=== Goal of the exercise ===
Give the listing as a two-column CSV with the headers instruction and response, each row holding one instruction and its response in separate quoted fields with line breaks turned into spaces. Begin at the line that contains "The image size is (348, 588).", stop after the line that contains "Looking at the", and leave the images out.

=== Stored rows ===
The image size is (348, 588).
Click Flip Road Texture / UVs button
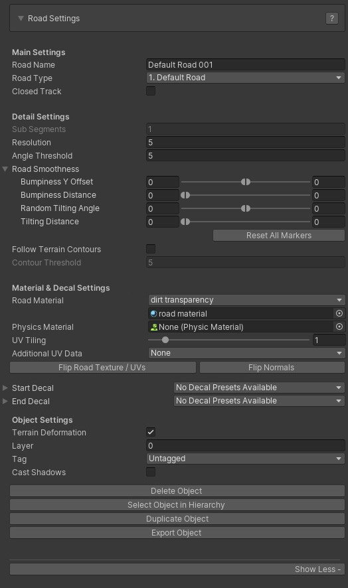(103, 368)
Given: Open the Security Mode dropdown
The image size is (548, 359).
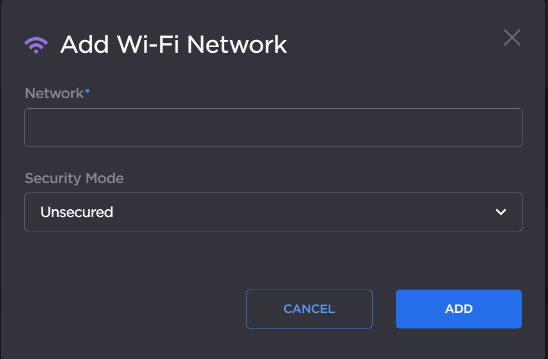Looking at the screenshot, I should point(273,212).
* * *
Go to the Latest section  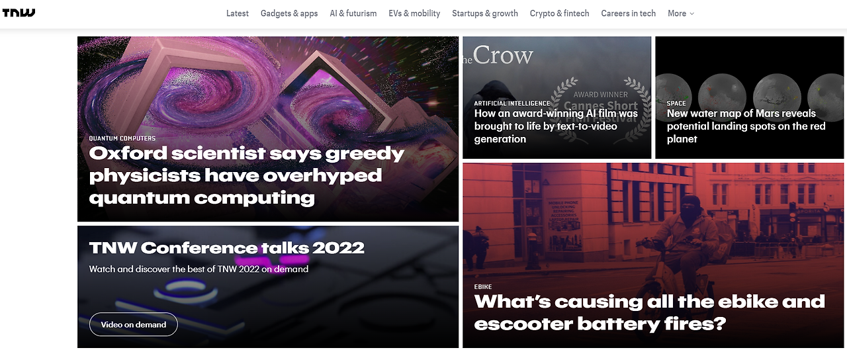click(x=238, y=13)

=== Expected output ===
instruction,response
"The image size is (348, 588). Click Flip Road Texture / UVs button","(103, 368)"
"Given: Open the Security Mode dropdown The image size is (548, 359).","Looking at the screenshot, I should point(273,212)."